Полута натянул лук и целился Свободе в грудь.
– Ну что ж… Коли так, тогда умрите обе. Это мой вам свадебный подарок. Пусть лучше моя дочь погибнет, чем достанется тебе, кошка.
– Полута! – раскатисто грянул вдруг зычный голос…
Душа Свободы, висевшая на ниточке, оборвалась в мертвенно-зимнюю тьму. Полута вспугнутым зверем повернулся на звук, и безжалостная стрела, сухо просвистев, пронзила сердце непримиримого князя.
Уже сидя на холодной прелой листве, Свобода обернулась.
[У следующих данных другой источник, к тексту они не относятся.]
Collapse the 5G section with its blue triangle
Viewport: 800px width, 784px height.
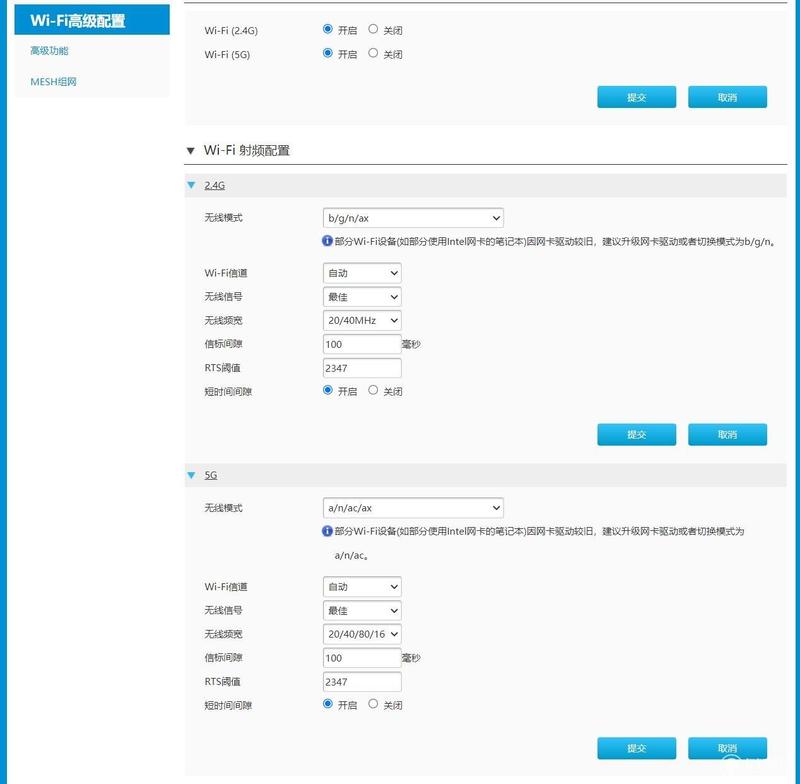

Князь Ворон стоял неподалёку с жёстко сжатым ртом, ледяным взором и кровавыми царапинами на щеке, и его рука с луком медленно опускалась.
Смилина, до этого мига стойко державшаяся на ногах, застонала и начала оседать, словно тающий сугроб. Но наземь она не легла, только опустилась на колени. Обгоревшие древки стрел уже погасли и курились дымом.
– Смилинушка… Лада моя, – плохо чувствуя собственные губы, лепетала Свобода.
Она гладила бледное лицо возлюбленной, а та улыбалась ей с усталой нежностью.
– Не плачь, ягодка. Меня не так-то просто убить.
Слёз не было. Сухие рыдания прорвались из груди княжны, когда она обернулась и бросила взгляд на тело Полуты. Он лежал со стрелой в сердце, вперив в серое небо изумлённый взор, и в его широко раскрытые глаза начал падать крупными хлопьями первый снег.
– Батюшка… Что же ты… Что же ты натворил…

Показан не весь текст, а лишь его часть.